Lendvai now has nearly $2.4 million in career earnings, with this latest victory being his third-largest score yet. In 2011 he finished third in the European Poker Tour Grand Final main event for $816,327. The year before that he had taken down an Italian Poker Tour tournament for $311,000.

The big turnout for this event, which ran over the course of four days, resulted in the top 737 finishers making the money. A number of highly accomplished players made deep runs in this event, including two-time bracelet winner Eric Baldwin (111th – $2,436), 2019 WSOP main event seventh-place finisher Nicholas Marchington (15th – $14,119), and four-time bracelet winner Jeremy Ausmus (14th – $14,119).

The final day began with just seven players remaining and Alex Jim in the lead. Lendvai was the shortest stack coming into day 4, with just eight big blinds to play with when cards got back in the air.

Tsuf Saltsberg fell to the bottom of the leaderboard when his pocket aces were cracked by the A-10 of Frank Reichel in the early going. Saltsberg was eliminated shortly after that in seventh place ($46,347).

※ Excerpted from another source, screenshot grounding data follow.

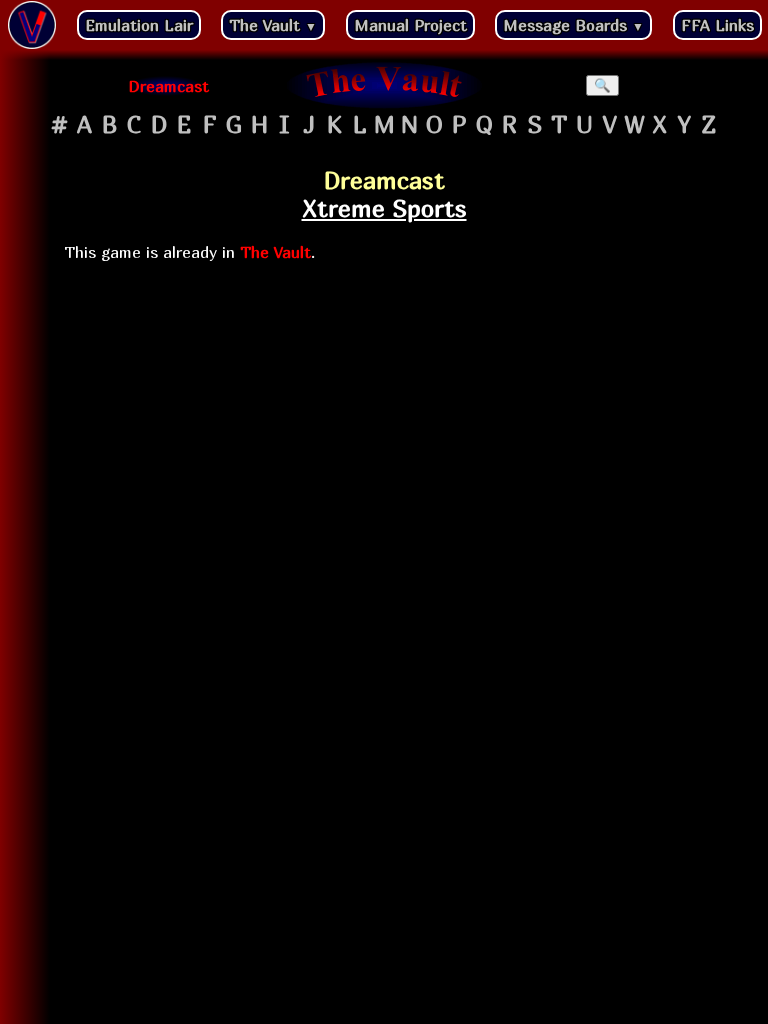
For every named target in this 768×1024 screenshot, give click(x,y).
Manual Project (410, 25)
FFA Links (717, 25)
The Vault (273, 25)
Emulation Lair (139, 25)
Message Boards (573, 25)
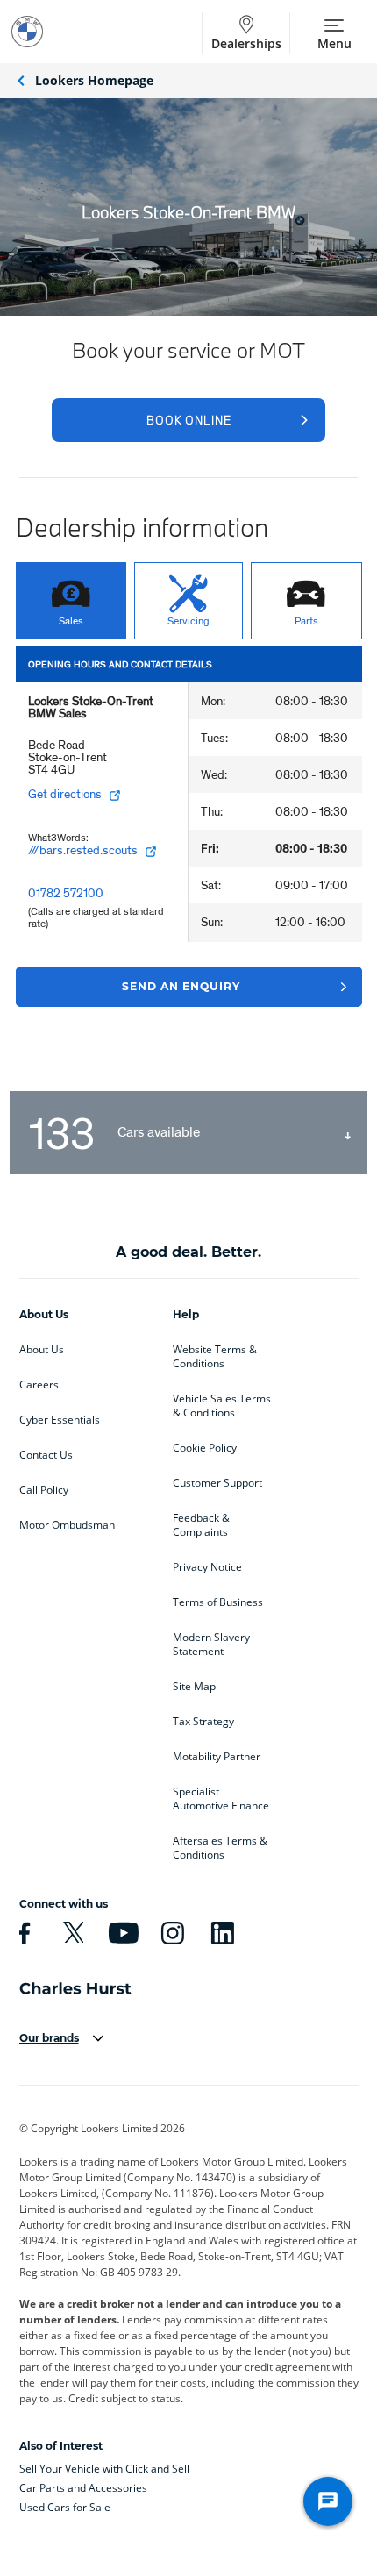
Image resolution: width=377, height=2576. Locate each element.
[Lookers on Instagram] (170, 1933)
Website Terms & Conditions (215, 1357)
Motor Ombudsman (67, 1525)
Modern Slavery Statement (211, 1645)
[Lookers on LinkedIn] (220, 1933)
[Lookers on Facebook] (22, 1933)
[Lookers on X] (71, 1933)
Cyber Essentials (59, 1420)
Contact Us (46, 1455)
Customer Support (217, 1483)
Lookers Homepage (94, 80)
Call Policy (43, 1490)
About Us (41, 1350)
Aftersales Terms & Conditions (220, 1848)
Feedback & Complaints (201, 1525)
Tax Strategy (203, 1722)
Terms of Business (218, 1602)
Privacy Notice (207, 1567)
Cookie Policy (205, 1448)
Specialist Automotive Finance (221, 1799)
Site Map (194, 1687)
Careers (39, 1385)
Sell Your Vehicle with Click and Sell (104, 2468)
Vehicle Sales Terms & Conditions (222, 1406)
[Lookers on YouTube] (121, 1933)
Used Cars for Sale (64, 2507)
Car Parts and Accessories (83, 2487)
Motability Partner (216, 1757)
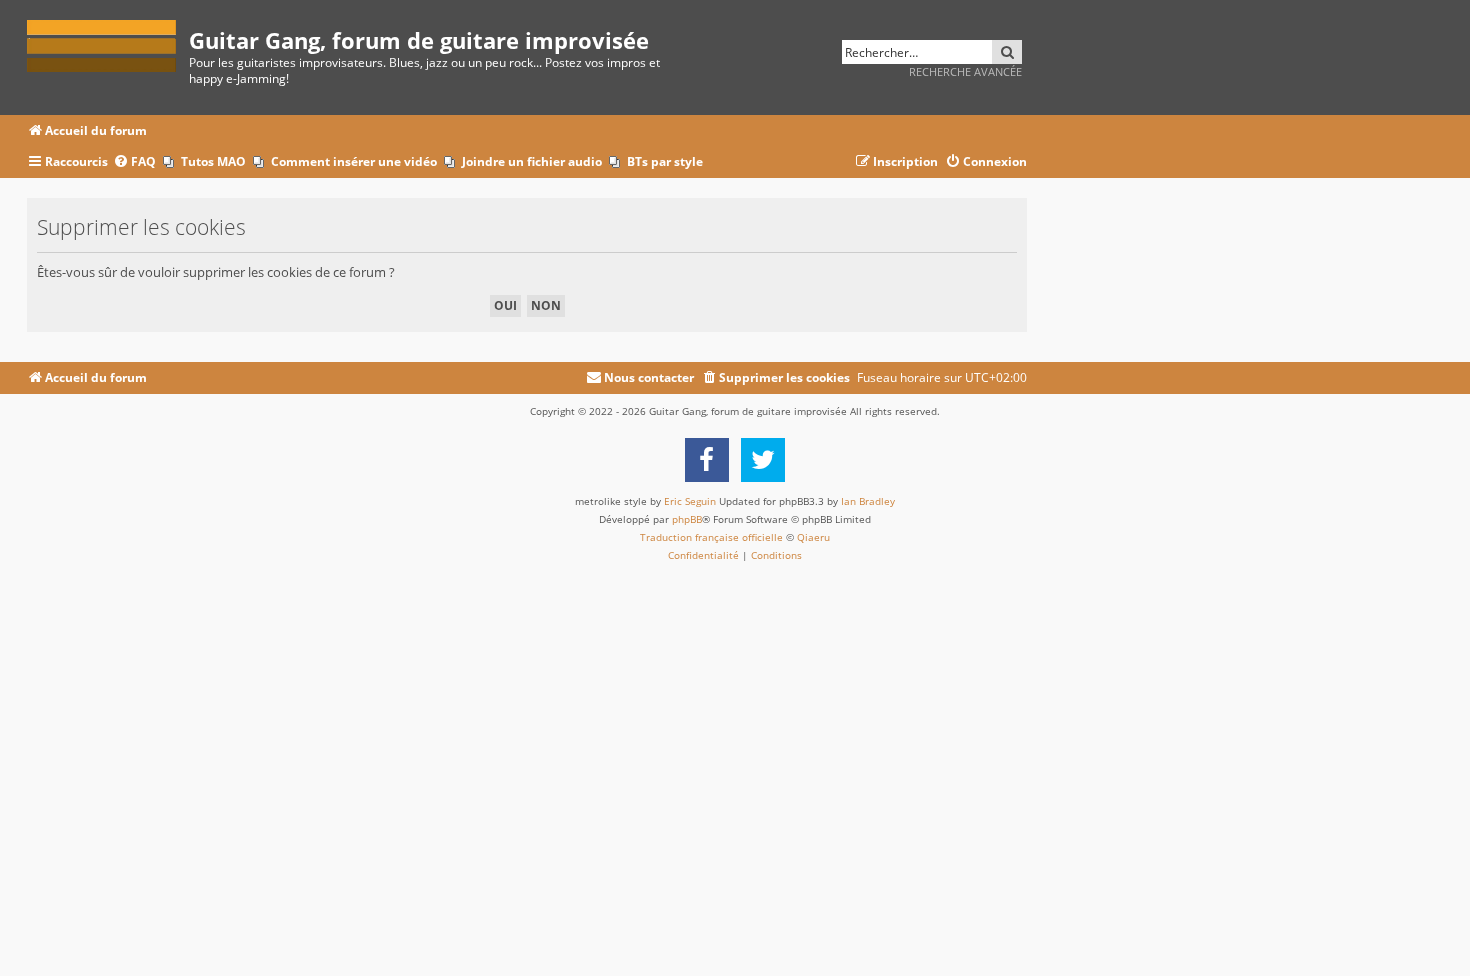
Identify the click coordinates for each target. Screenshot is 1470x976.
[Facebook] (707, 460)
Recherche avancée (965, 71)
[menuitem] (134, 162)
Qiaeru (813, 537)
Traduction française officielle (711, 537)
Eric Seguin (690, 501)
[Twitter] (763, 460)
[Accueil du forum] (108, 42)
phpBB (687, 519)
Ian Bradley (868, 501)
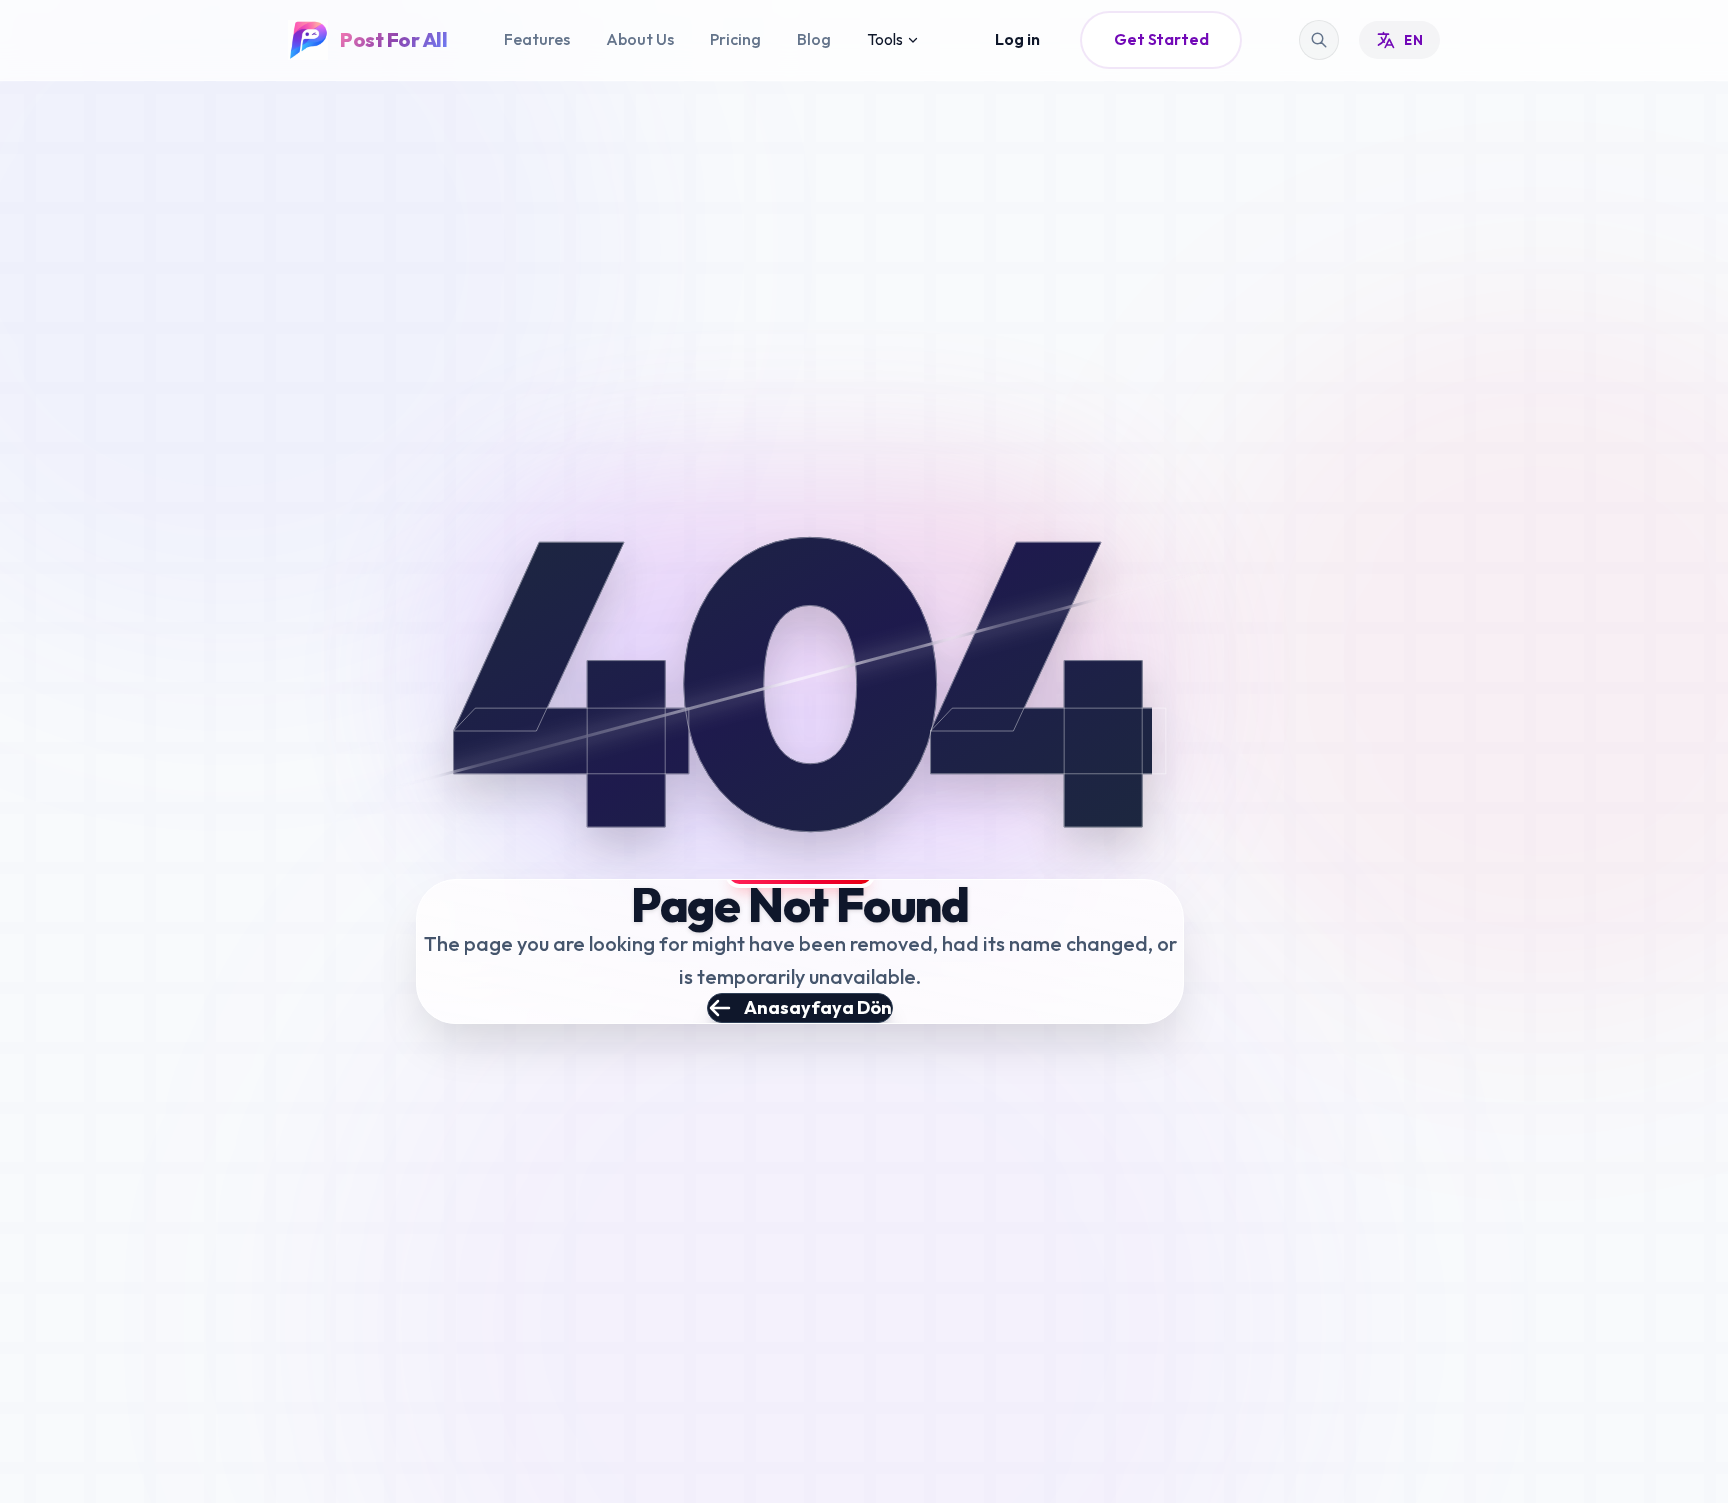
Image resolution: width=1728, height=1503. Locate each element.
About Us (640, 39)
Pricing (735, 39)
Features (537, 39)
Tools (885, 39)
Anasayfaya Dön (818, 1007)
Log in (1017, 39)
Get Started (1161, 39)
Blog (814, 39)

Lendvai doubled up through longtime online tournament grinder Jon Van Fleet to continue his clibm up the leaderboard. He then picked up pocket aces, which fared better for him than they did for Saltsberg, as they held up against the pocket queens of Abdullah Alshanti (6th – $60,196) to narrow the field to five.

Lendvai continued his surge by knocking out Daniel Marcus in fifth place ($78,793), […]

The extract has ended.